Grading the quality of evidence and the strength of recommendations
Judgments about evidence and recommendations in healthcare are complex. For example, those making recommendations must decide between recommending selective serotonin reuptake inhibitors (SSRI’s) and tricyclics for the treatment of moderate depression must agree on which outcomes to consider, which evidence to include for each outcome, how to assess the quality of that evidence, and how to determine if SSRI’s do more good than harm compared with tricyclics. Because resources are always limited and money that is allocated to treating depression cannot be spent on other worthwhile interventions, they may also need to decide whether any incremental health benefits are worth the additional costs.
Systematic reviews of the effects of healthcare provide essential, but not sufficient information for making well informed decisions.

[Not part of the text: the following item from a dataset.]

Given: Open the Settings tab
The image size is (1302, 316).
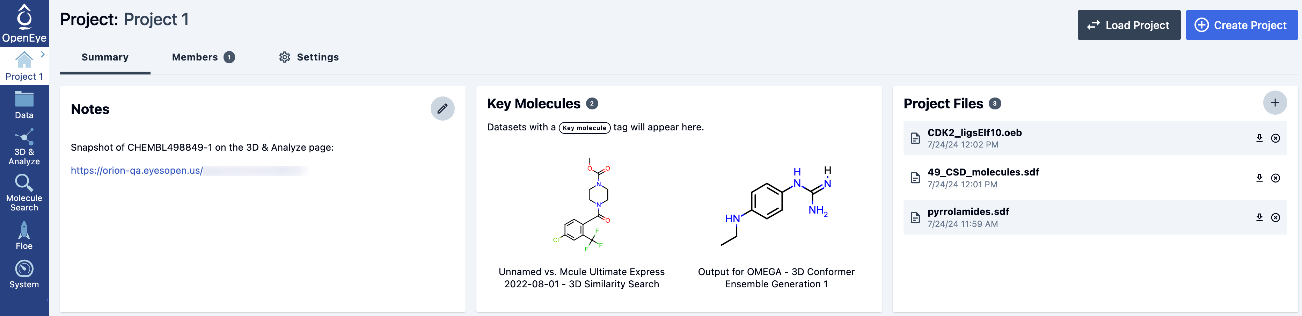Looking at the screenshot, I should coord(309,57).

Reviewers and people who use reviews draw conclusions about the quality of the evidence, either implicitly or explicitly. Such judgments guide subsequent decisions. For example, clinical actions are likely to differ depending on whether one concludes that the evidence that warfarin reduces the risk of stroke in patients with atrial fibrillation is convincing (high quality) or that it is unconvincing (low quality).
Similarly, practice guidelines and people who use them draw conclusions about the strength of recommendations, either implicitly or explicitly. Using the same example, a guideline that recommends that patients with atrial fibrillation should be treated may suggest that all patients definitely should be treated or that patients should probably be treated, implying that treatment may not be warranted in all patients.
A systematic and explicit approach to making judgments such as these can help to prevent errors, facilitate critical appraisal of these judgments, and can help to improve communication of this information. Since the 1970’s a growing number of organizations have employed various systems to grade the quality (level) of evidence and the strength of recommendations. Unfortunately, different organizations use different systems to grade evidence and recommendations. The same evidence and recommendation could be graded as “II-2, B”, “C+, 1”, or “strong evidence, strongly recommended” depending on which system is used. This is confusing and impedes effective communication.
One of the aims of the GRADE Working Group was to reduce unnecessary confusion arising from multiple systems for grading evidence and recommendations. To avoid adding to this confusion by having multiple variations of the GRADE system we suggest that the criteria below should be met when stating that the GRADE approach was used to assess evidence or develop recommendations. Also, while users may believe there may be good reasons for modifying the GRADE system, we discourage the use of "modified GRADE approaches" that differ from the approach described by the GRADE Working Group.
On the other hand, we encourage and welcome constructive criticism of the GRADE approach, suggestions for improvements, and involvement in the GRADE Working Group. As most scientific approaches to advancing healthcare, the GRADE approach will continue to evolve in response to new evidence and to meet the needs of systematic review authors, guideline developers and other users.
Suggested criteria for stating that the GRADE system was used (updated 2016-04; full pdf version with document history and references):
- The certainty in the evidence (also known as quality of evidence or confidence in the estimates) should be defined consistently with the definitions used by the GRADE Working Group.
- Explicit consideration should be given to each of the GRADE domains for assessing the certainty in the evidence (although different terminology may be used).
- The overall certainty in the evidence should be assessed for each important outcome using four or three categories (such as high, moderate, low and/or very low) and definitions for each category that are consistent with the definitions used by the GRADE Working Group.
- Evidence summaries and evidence to decision criteria should be used as the basis for judgements about the certainty in the evidence and the strength of recommendations. Ideally, evidence profiles should be used to assess the certainty in the evidence and these should be based on systematic reviews. At a minimum, the evidence that was assessed and the methods that were used to identify and appraise that evidence should be clearly described.
- Explicit consideration should be given to each of the GRADE criteria for determining the direction and strength of a recommendation or decision. Ideally, GRADE evidence to decision frameworks should be used to document the considered research evidence, additional considerations and judgments transparently.
- The strength of recommendations should be assessed using two categories (for or against an option) and definitions for each category such as strong and weak/conditional that are consistent with the definitions used by the GRADE Working Group (although different terminology may be used), such as strong.